England and Wales and Spain experienced the highest numbers of excess deaths as a result of the COVID-19 pandemic from mid-February to May 2020, suggests a modelling study of 19 European countries, and Australia and New Zealand, published in Nature Medicine. The results indicate that around 206,000 additional deaths occurred across these countries than were expected had the pandemic not occurred.
The current COVID-19 pandemic has caused over 1 million deaths directly from SARS-CoV-2 infections globally. However, the indirect effects of the pandemic and responses to it through social, economic, environmental and healthcare pathways can also be substantial. Understanding the total impact of the pandemic on mortality is important for assessing its full impact on public health and policy responses.

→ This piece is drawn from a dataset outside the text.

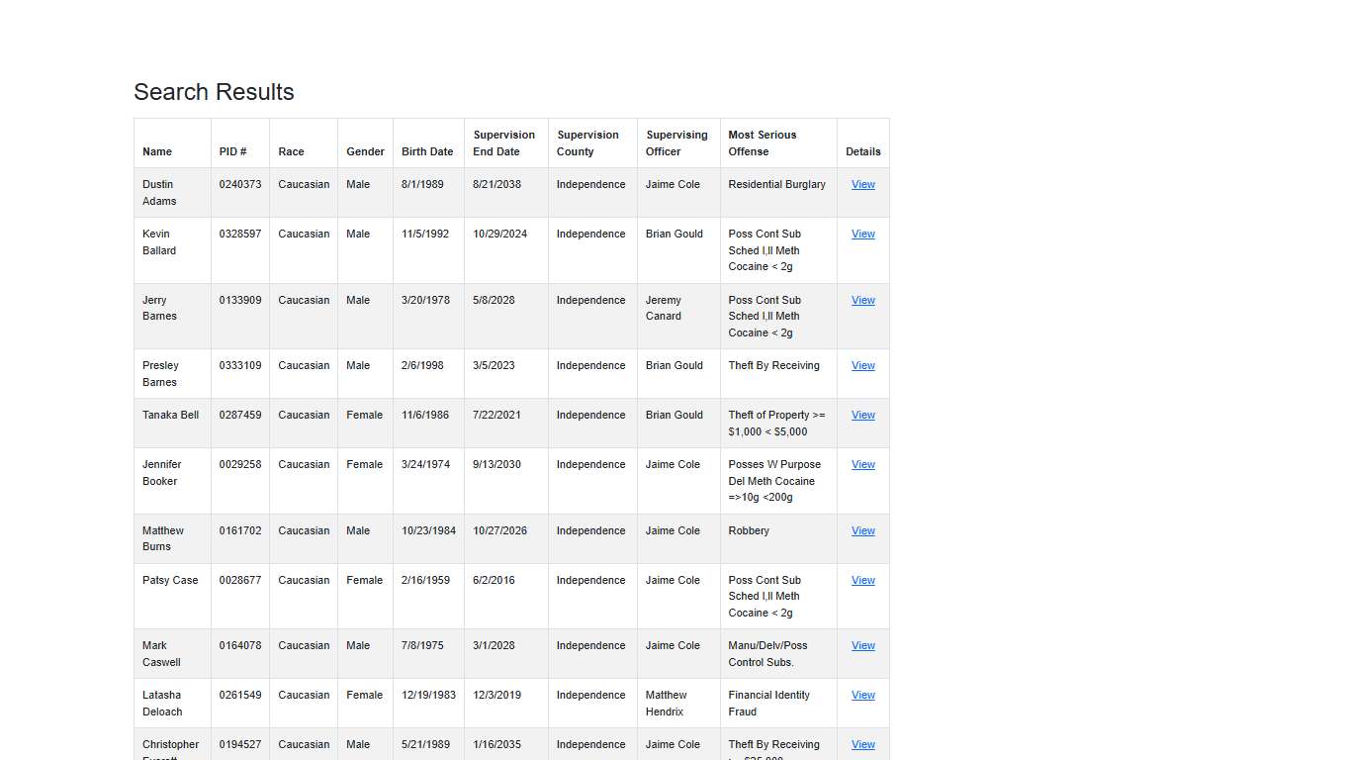The width and height of the screenshot is (1351, 760).
Task: Open View link for Dustin Adams
Action: click(862, 185)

Majid Ezzati and colleagues used weekly data on deaths from 2010 to mid-February 2020, from 21 countries, to create a model that could predict how many deaths would have occurred by May 2020 had there not been a COVID-19 pandemic. They compared this figure with the actual reported deaths in the countries studied to calculate the excess deaths that resulted from the pandemic whether it was from COVID-19 or other causes. The authors estimate that an additional 206,000 deaths had occurred as a result of the pandemic in these 21 countries, with the highest figures for all-cause mortality per 100,000 people in Spain, England and Wales, Italy, Scotland and Belgium. The authors found that the numbers of excess deaths for men and women were similar, with 105,800 deaths in men and 100,000 deaths in women. They indicated that England and Wales and Spain experienced the largest increase in mortality, with nearly 100 excess deaths per 100,000 people, which was an increase of 37% for England and Wales and 38% for Spain, relative to levels without a pandemic.

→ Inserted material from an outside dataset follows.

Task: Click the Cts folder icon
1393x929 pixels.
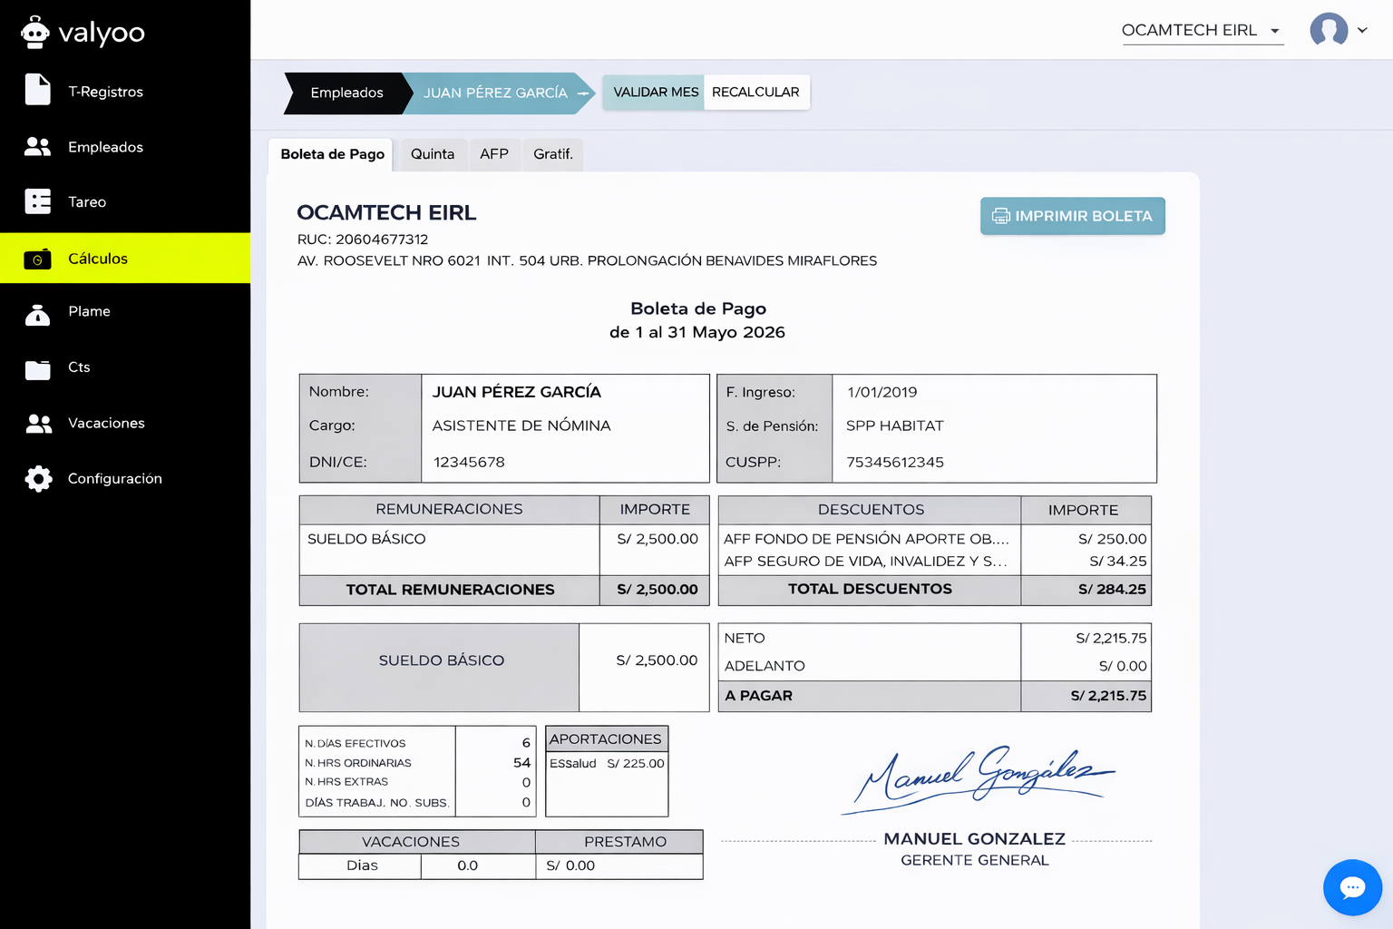Action: (37, 369)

The authors conclude that the differences in mortality among the 21 countries reflect the variability in characteristics of the populations, policy responses to the pandemic, the preparedness of public health systems, and extent of community-based and facility-based care systems. They argue that in addition to suppressing transmission, building integrated care pathways to allow appropriate triage and care for those with long-term health conditions will be important for minimizing deaths resulting both directly and indirectly from the ongoing pandemic. To achieve this, countries may need to reallocate and expand healthcare resources, particularly in settings in which there has been underinvestment in health and social care systems, they suggest.